Caffeic acid improves cell viability and protects against DNA damage: involvement of reactive oxygen species and extracellular signal-regulated kinase

Hormesis is an adaptive response to a variety of oxidative stresses that renders cells resistant to harmful doses of stressing agents. Caffeic acid (CaA) is an important antioxidant that has protective effects against DNA damage caused by reactive oxygen species (ROS). However, whether CaA-induced protection is a hormetic effect remains unknown, as is the molecular mechanism that is involved. We found that a low concentration (10 μM) of CaA increased human liver L-02 cell viability, attenuated hydrogen peroxide (H2O2)-mediated decreases in cell viability, and decreased the extent of H2O2-induced DNA double-strand breaks (DSBs). In L-02 cells exposed to H2O2, CaA treatment reduced ROS levels, which might have played a protective role. CaA also activated the extracellular signal-regulated kinase (ERK) signal pathway in a time-dependent manner. Inhibition of ERK by its inhibitor U0126 or by its specific small interfering RNA (siRNA) blocked the CaA-induced improvement in cell viability and the protective effects against H2O2-mediated DNA damage. This study adds to the understanding of the antioxidant effects of CaA by identifying a novel molecular mechanism of enhanced cell viability and protection against DNA damage.

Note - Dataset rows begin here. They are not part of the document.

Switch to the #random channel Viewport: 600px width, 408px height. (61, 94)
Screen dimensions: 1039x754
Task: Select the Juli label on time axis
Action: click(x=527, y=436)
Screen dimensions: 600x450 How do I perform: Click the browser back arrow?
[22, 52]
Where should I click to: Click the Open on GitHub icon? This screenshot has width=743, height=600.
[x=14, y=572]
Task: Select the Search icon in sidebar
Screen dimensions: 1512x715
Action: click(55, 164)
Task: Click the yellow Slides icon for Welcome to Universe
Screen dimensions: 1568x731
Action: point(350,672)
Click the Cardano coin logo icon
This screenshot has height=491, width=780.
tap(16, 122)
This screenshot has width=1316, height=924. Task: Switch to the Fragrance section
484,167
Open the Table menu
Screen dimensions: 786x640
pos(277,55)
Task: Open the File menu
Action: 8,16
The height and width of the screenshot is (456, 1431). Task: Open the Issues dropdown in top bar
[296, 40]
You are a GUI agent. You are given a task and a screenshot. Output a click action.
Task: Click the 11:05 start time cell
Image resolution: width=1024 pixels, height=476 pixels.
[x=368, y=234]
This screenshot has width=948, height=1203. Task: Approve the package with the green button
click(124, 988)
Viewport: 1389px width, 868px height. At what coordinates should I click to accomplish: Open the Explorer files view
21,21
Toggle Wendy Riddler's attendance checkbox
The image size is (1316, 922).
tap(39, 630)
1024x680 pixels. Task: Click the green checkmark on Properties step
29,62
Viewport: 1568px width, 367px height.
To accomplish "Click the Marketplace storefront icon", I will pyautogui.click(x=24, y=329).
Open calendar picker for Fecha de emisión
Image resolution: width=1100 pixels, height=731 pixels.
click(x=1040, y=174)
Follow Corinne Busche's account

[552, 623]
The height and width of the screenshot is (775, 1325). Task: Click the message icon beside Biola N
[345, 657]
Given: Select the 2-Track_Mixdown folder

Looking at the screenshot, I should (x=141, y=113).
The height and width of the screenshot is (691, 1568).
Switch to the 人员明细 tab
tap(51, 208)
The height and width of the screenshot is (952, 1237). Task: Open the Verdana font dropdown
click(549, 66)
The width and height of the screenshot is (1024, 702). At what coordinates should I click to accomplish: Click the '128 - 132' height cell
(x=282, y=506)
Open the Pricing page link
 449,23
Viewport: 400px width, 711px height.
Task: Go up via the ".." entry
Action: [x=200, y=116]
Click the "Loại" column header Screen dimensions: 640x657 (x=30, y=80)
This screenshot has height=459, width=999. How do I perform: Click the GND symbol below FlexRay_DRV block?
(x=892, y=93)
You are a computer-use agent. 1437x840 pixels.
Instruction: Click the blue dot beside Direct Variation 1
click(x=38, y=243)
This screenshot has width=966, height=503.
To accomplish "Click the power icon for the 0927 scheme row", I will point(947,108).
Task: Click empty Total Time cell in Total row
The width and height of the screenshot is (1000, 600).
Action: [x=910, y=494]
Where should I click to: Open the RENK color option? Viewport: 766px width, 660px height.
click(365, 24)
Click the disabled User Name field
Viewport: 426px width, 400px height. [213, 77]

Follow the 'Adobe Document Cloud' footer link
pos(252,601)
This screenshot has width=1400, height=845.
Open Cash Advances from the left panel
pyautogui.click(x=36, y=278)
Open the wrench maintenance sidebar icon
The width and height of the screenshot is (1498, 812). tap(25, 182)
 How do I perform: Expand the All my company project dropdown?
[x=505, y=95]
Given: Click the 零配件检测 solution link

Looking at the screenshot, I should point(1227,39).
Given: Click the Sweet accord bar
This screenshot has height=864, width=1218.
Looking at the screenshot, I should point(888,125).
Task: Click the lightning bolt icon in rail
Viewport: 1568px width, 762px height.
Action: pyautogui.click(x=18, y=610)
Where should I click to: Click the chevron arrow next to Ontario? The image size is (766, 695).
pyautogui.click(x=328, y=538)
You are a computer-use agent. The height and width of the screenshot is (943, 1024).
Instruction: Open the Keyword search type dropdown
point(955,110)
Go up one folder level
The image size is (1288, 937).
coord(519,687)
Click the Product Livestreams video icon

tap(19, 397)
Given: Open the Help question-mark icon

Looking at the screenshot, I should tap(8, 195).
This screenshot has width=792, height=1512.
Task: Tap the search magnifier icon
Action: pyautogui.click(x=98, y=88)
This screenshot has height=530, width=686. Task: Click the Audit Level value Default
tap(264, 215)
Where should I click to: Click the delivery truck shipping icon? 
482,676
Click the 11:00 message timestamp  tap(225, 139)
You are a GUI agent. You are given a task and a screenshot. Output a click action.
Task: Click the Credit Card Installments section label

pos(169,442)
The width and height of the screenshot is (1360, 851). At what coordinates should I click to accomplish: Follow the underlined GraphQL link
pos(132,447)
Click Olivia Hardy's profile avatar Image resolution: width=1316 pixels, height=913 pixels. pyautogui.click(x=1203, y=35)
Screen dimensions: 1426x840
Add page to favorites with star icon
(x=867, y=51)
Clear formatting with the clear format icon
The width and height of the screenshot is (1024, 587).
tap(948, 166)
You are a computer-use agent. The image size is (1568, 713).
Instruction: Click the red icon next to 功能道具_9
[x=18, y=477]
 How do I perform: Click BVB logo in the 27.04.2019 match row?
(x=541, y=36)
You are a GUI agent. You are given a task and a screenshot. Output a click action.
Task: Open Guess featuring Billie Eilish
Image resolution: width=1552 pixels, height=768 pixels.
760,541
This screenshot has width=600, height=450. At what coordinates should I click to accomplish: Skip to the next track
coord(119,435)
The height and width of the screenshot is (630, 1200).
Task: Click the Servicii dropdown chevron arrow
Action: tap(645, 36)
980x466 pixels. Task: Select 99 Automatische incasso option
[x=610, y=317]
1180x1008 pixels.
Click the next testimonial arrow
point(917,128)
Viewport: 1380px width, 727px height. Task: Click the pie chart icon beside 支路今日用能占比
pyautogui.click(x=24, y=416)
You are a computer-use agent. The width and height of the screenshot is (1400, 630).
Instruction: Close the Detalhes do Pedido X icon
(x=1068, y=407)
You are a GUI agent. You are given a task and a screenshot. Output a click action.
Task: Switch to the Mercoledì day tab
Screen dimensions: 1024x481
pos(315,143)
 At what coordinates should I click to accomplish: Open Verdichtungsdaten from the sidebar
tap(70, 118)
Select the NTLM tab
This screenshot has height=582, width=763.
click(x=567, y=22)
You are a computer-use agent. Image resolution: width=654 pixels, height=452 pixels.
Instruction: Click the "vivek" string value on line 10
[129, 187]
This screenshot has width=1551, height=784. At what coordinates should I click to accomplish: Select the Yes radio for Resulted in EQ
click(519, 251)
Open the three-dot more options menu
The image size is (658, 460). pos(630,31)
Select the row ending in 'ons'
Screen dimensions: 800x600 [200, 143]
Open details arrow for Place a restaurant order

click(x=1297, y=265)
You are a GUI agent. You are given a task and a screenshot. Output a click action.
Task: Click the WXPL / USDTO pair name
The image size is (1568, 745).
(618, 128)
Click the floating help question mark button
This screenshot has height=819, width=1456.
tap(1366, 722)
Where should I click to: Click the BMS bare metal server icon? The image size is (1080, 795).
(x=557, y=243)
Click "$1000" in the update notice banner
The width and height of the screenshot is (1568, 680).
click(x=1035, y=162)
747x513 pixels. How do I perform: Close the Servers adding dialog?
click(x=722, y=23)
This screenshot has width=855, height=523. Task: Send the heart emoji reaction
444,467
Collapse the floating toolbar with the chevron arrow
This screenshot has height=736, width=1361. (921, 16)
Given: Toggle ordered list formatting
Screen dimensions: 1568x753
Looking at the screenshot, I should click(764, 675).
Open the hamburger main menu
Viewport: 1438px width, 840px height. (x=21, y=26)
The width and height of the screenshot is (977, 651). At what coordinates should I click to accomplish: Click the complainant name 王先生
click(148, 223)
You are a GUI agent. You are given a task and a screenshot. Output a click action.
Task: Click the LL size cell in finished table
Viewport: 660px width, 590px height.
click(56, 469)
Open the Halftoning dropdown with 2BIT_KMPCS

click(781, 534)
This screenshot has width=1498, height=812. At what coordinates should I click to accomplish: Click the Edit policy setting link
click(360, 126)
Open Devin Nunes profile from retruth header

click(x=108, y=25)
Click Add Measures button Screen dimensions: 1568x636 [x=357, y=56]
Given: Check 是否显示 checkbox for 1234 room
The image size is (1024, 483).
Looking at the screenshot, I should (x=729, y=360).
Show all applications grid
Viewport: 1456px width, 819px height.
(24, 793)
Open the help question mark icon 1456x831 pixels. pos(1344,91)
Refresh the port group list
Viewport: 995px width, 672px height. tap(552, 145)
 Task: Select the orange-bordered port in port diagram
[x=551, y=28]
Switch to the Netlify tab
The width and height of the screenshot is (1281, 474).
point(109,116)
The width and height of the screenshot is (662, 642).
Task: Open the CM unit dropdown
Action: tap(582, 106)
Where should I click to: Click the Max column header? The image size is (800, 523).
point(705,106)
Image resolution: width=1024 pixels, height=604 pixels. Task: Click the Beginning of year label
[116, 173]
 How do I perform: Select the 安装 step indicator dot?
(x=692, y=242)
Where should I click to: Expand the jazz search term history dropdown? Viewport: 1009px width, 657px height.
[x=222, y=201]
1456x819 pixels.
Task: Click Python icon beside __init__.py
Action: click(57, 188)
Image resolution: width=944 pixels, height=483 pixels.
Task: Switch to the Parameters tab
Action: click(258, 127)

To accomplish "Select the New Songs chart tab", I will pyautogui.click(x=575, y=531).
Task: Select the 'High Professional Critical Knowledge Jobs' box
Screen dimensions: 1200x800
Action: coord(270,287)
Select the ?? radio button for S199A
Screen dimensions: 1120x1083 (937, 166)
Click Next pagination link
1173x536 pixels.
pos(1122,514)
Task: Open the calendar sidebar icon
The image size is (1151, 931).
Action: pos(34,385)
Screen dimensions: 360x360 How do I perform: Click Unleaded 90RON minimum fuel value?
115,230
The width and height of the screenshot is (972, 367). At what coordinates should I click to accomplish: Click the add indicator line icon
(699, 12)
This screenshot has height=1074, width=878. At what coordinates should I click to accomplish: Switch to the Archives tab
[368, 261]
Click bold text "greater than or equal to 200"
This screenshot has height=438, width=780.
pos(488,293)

毒物兴奋效应（hormesis）是一类针对多种氧化应激的适应性应答，可使细胞对有害剂量的应激原产生抗性。咖啡酸（Caffeic acid, CaA）是一类重要的抗氧化剂，可对活性氧（reactive oxygen species, ROS）诱导的DNA损伤发挥保护作用。然而，咖啡酸诱导的保护作用是否属于毒物兴奋效应，其背后的分子机制尚不清楚。本研究发现，低浓度（10 μM）的咖啡酸可提升人肝脏L-02细胞的存活率，减轻过氧化氢（hydrogen peroxide, H₂O₂）介导的细胞存活率下降，并降低过氧化氢诱导的DNA双链断裂（DNA double-strand breaks, DSBs）程度。在暴露于过氧化氢的L-02细胞中，咖啡酸处理可降低活性氧水平，这可能是其发挥保护作用的关键途径之一。咖啡酸还可通过时间依赖性方式激活细胞外调节蛋白激酶（extracellular signal-regulated kinase, ERK）信号通路。通过ERK抑制剂U0126或其特异性小干扰RNA（small interfering RNA, siRNA）抑制ERK活性，可阻断咖啡酸诱导的细胞存活率提升以及其对抗过氧化氢介导的DNA损伤的保护作用。本研究通过阐明一条提升细胞存活率、抵御DNA损伤的新型分子机制，加深了人们对咖啡酸抗氧化作用的认知。